Saturday, May 25, 2024

Shettima, Culture Minister Back Public, Private Partnership In Creative Industry

Nigeria’s Vice President, Kashim Shettima, and the Minister of Art, Culture, and Creative Economy, Hannatu Musawa have backed efforts to ensure public-private partnerships in the creative sector.

According to a statement signed by the aide of the Minister of Art, Culture, and Creative Economy on Music and Film, Baba Agba, and made available to newsmen on Monday in Abuja, the culture ministry is set to host a symposium to further advance discussions on public-private partnerships in the creative industry.

The symposium themed: ‘A Creative Industry Intervention,’ the statement said will address public-private partnerships, heritage preservation, global cultural impact and training opportunities within the creative sector.

The statement noted further that, Vice President, Kashim Shettima will be the chief host of the symposium, adding that the event aims to help unite key industry players and also facilitate the formulation of initiatives that could boost Nigeria’s creative economy.

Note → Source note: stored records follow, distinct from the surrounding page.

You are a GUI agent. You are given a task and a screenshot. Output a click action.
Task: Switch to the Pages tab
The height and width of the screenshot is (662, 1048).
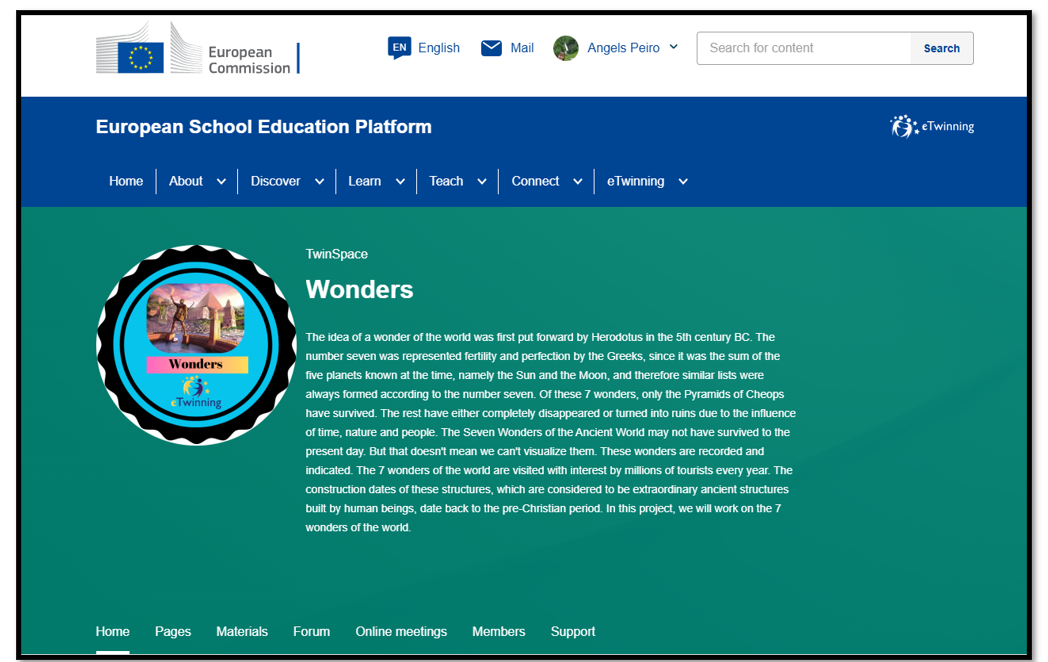click(x=173, y=631)
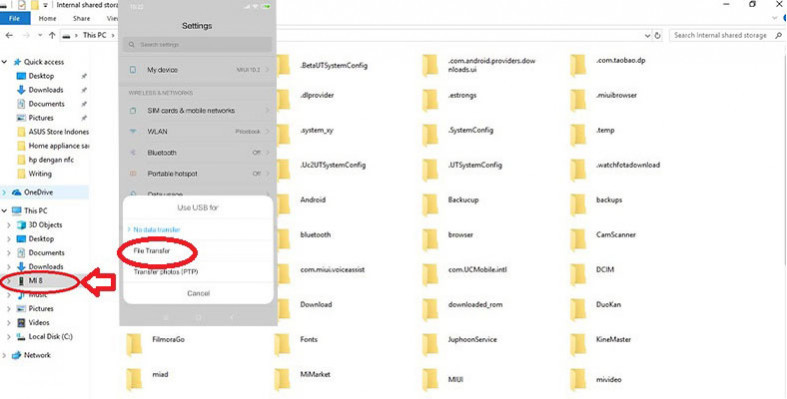The image size is (787, 399).
Task: Choose File Transfer in USB dialog
Action: (152, 250)
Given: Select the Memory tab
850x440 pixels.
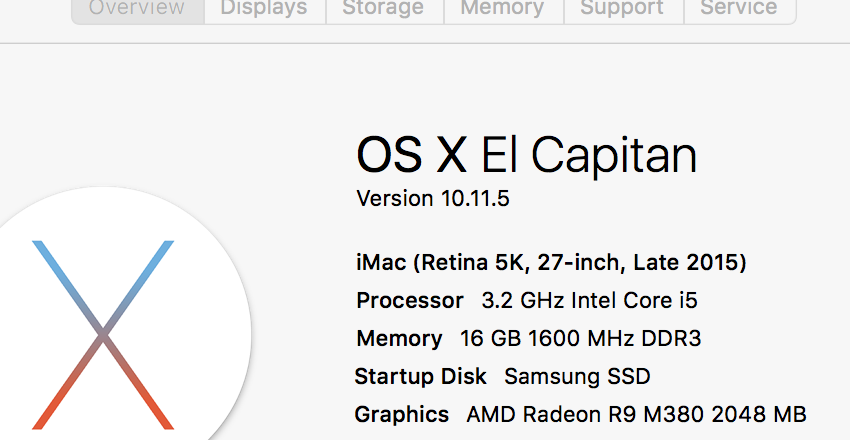Looking at the screenshot, I should click(503, 10).
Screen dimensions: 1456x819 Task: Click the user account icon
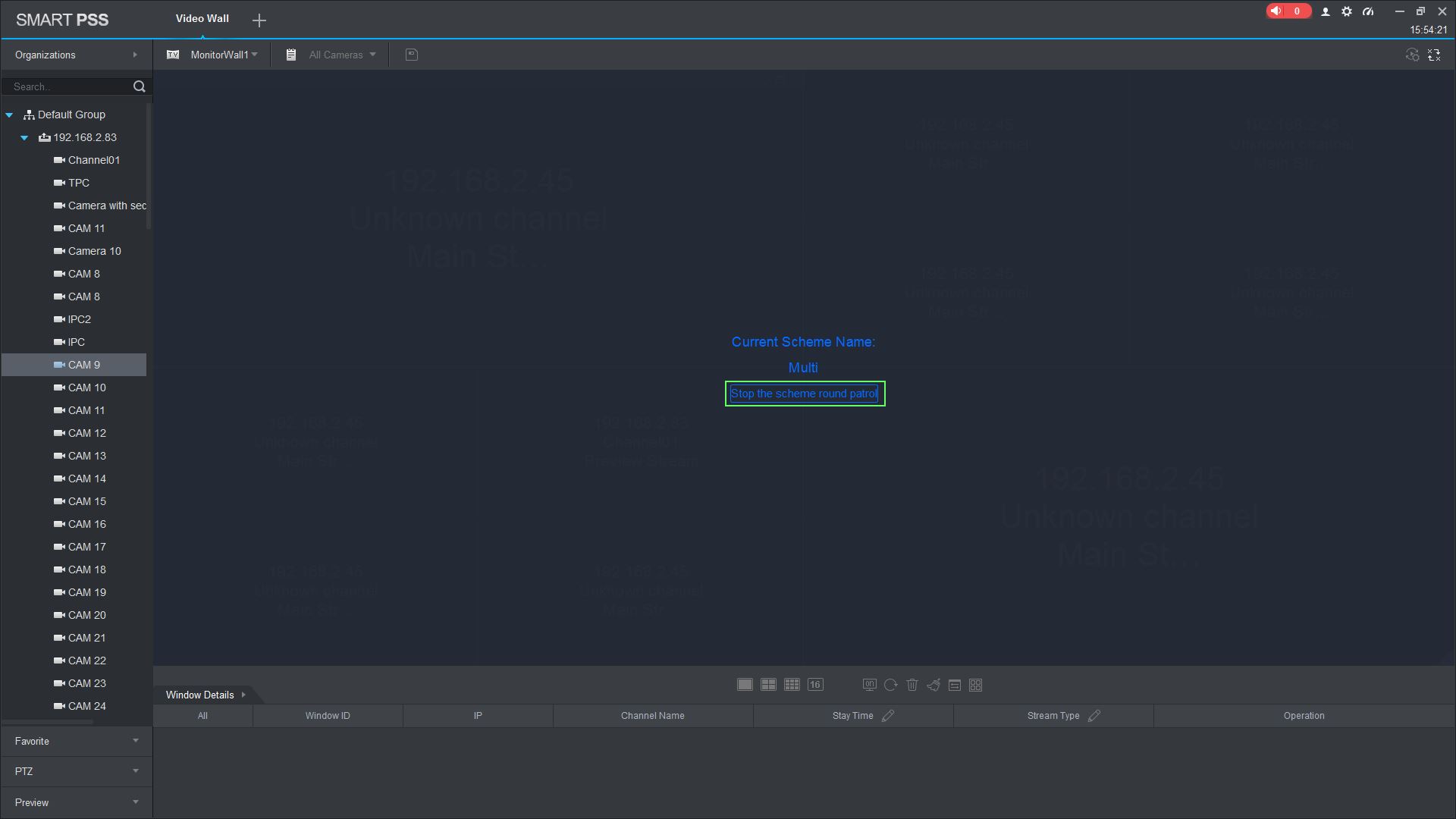(1326, 11)
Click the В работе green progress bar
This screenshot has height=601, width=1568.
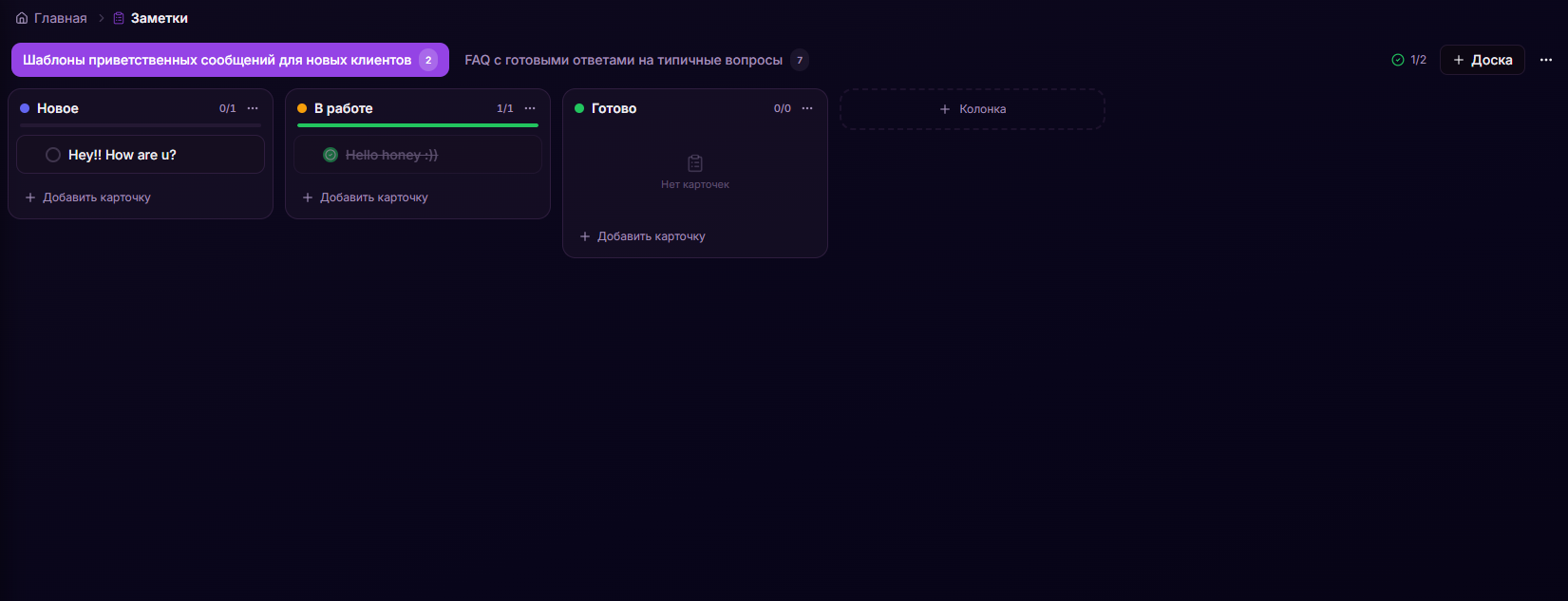point(418,125)
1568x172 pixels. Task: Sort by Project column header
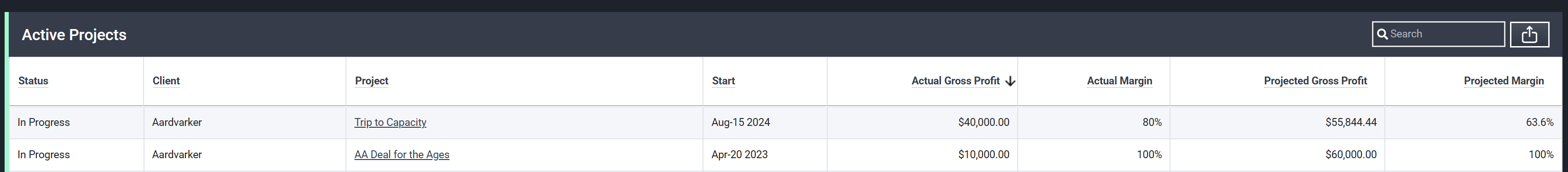click(x=371, y=81)
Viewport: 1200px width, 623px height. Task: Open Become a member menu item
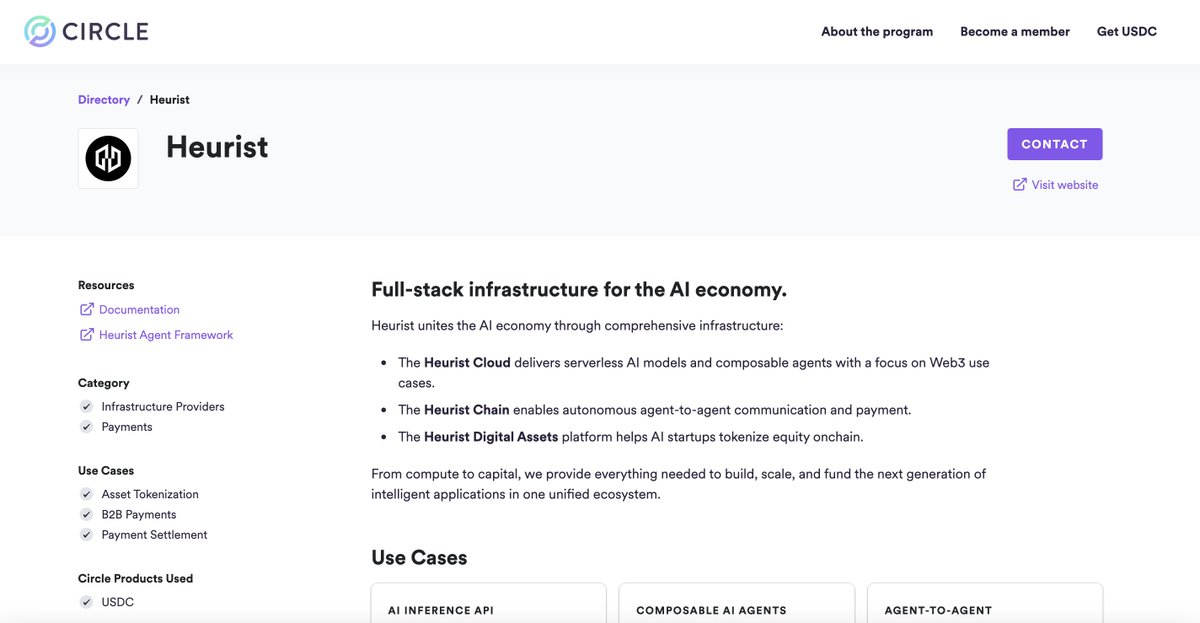coord(1015,32)
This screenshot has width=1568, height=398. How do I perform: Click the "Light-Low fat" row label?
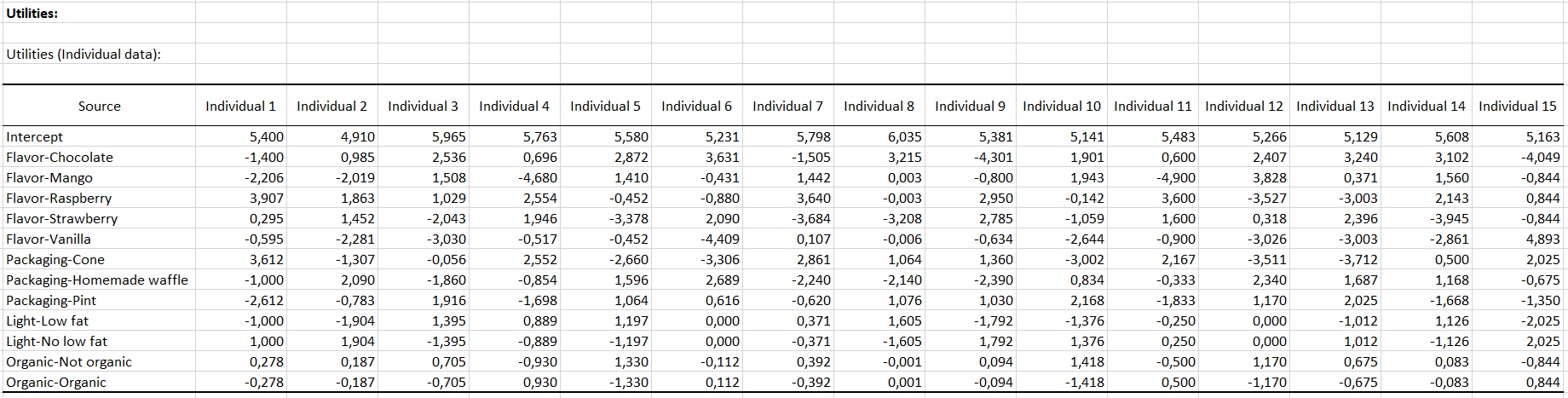[x=48, y=321]
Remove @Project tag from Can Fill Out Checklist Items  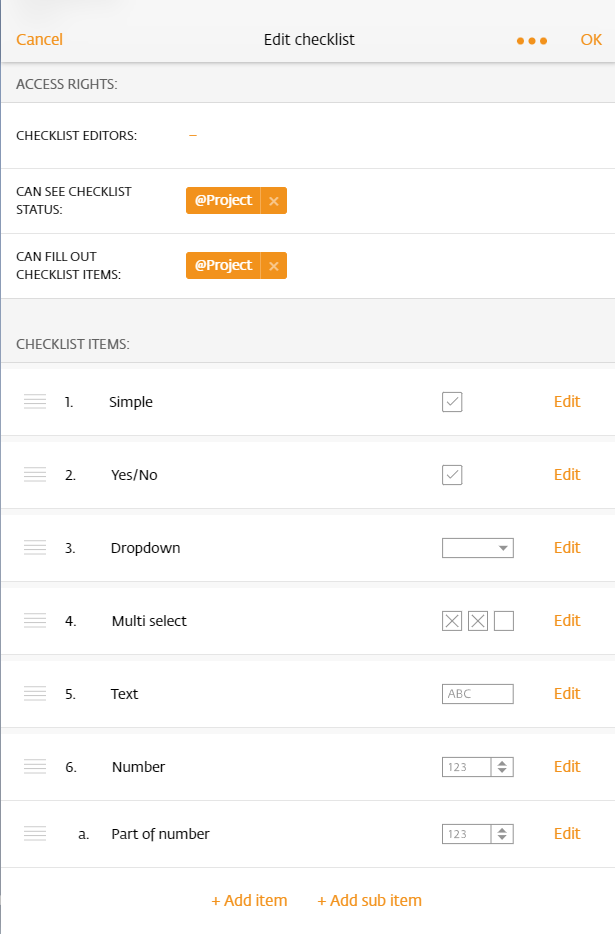click(274, 266)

“The gathering will address public-private partnerships, heritage preservation, global cultural impact and training opportunities within the creative sector.

“The event, which is expected to catalyze actions that contribute significantly to Nigeria’s Gross Domestic Product and create employment opportunities for the country’s talented youth, is supported by strategic partners in Nigeria’s private sector,” Agba said.

According to reports, Musawa had declared Nigeria’s support for the creative industry noting that the nation is setting its sights on becoming the epicenter of creativity and culture in Africa.

The minister noted that the nation’s creative prospect has caught the attention of the world, adding that President Tinubu’s transformative agenda includes nurturing this valuable asset with the launch of “Destination 2030”.

She noted that all sectors of the creative industry, from literature and music to film, design, visual arts, and heritage, will be united with a shared vision.

“Nigeria sits at an inflection point where our global cultural impact is at an all-time high, combined with a new progressive administration. The time is now to support the talent and institutions that power the cultural, entertainment, and creative economy,” Musawa said.